Gilead · 25/01/2019 20:53

Reading undisturbed. Cooking what you want, when you want. Not being scared, not having to keep the noise down because he’s in bed again. Whole sofa to yourself. Eat smelly food!

Faster · 25/01/2019 20:58

Oh god I love it. It’s just me and 18mo DS at home.

I can spend 20 mins tidying up after I get him to bed and the house is neat and tidy. I cook what I want, eat what I want, I’m treated with respect in my home.
I love how quiet it is in an evening.
I am totally and utterly in control. It sounds scary but, fuck me, it’s empowering.
Me and DS can face the world heard on, no fear.

GraceMarks · 25/01/2019 21:03

I've lived alone - no partner, no kids - for 12 years and with every year that goes by, the idea of cohabiting with some bloke becomes less appealing. Some people might find that really bleak, but I wouldn't want it any other way now. The best part is not feeling obliged to do anything constructive on a Sunday if I wake up and can't be bothered to expend any energy. I can pop out to the shop for a bag of popcorn and some Maltesers and then spend the whole afternoon watching box sets. I know you can do that with a partner but you have to compromise on what you watch, share your snacks... when I'm at work all week I want my downtime to be about me and not about appeasing anyone else.

CF43 · 25/01/2019 21:29

I have to admit, i am a little scared myself about being a single mum the usual things like how are we going to eat, is there going to be enough money to pay for things, but like the others say there is so much to look forward to, when my son goes to bed sometime I just sit in his chair in his room and read a book it's so peaceful. I like not having to watch motorsport from march to november, and being able to eat or not eat what ever i want. I like watching the tv series on neflix without it being in swedish sub titles, i love playing music cd's and dancing around the living room and having movie afternoon with my son eating chocolates and popcorn.

I still worry and will continue to do so for a while i guess, having been financially secure with a man or patner for past 15 years it's hard doing it on your own but it really is worth it.
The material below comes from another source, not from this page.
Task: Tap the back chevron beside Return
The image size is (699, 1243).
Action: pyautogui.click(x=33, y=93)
Notquiteyet99 · 25/01/2019 23:07

You can go to the toilet with the door open. Weirdly freeing. And fart very loudly , with no-one commenting.

Mzmurfy · 25/01/2019 23:52

No longer coming home from work to a man who never cleaned or cooked and a man blaring emimen and biggie acting as if he was a gangsta, when in reality he never worked in his life and was a v sad alcoholic and only abused women

Japanesejazz · 26/01/2019 00:02

Everything above plus bought myself a brand new Alfa Romeo last year (was never allowed one as they are unreliable) turns out she is much more reliable than that twunt ever was!
Sometimes you get a bit lonely but in all honesty I would never want to live with anyone again apart from my children. (Adults now)
My life is mine, I do what I want, when I want with who I want.
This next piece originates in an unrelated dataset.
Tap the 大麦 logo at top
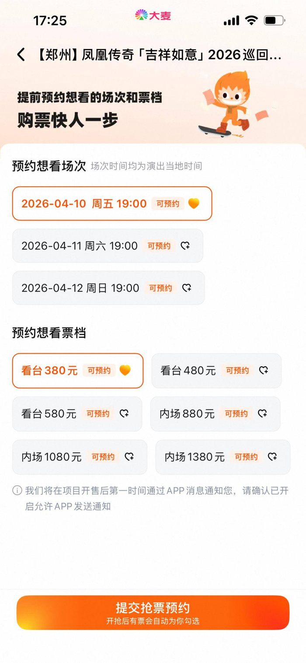 [153, 16]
Ruddygreattiger2016 · 26/01/2019 00:07

Omg, YY to no more mindnumbingly boring days with in-laws.
Pj days on Sunday watching reruns of Columbo and saying screw it to the (now much smaller) load of ironing.
Totally redecorating the house from top to bottom and using colour! My bedroom is beautiful and ultra feminine now.
When dc with their dad I can go out wherever I want, or stay in and read/craft/research holiday ideas to places want to go.
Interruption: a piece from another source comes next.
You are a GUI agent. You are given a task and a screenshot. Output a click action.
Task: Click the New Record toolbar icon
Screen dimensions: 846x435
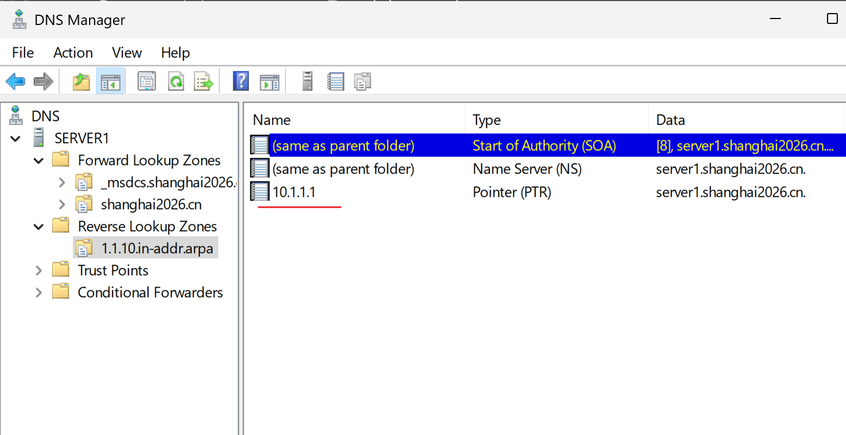point(336,82)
And everything else pp said!

comingintomyown · 26/01/2019 06:17

Eat whatever I please
Do whatever I want at a moments notice
Not have to cook a Sunday roast
Not have to listen to some drunk idiot crashing in every night peeing all over the floor or worse
Not have constant low level “jokes” deriding me
Not be crushed when you have made a huge effort on something to have it ignored
Not have a lovely candle lit room and someone walk in and switch on all the lights
Not listen to a running commentary on the shortcomings of every other driver
Not having to listen to a blow by blow account of his day while mine can be summed in one sentence

Can you tell I love living with just my now adult DC it’s been 9 years and I’ve forgotten what it was like so thank you for the thread and good luck with your new future!

Floydian · 26/01/2019 07:31

Great thread. As I'm separating from a vegan I can't wait to eat a pork chop once in a while without feeling like I have to decontaminate the area as if it was a slab of novichok.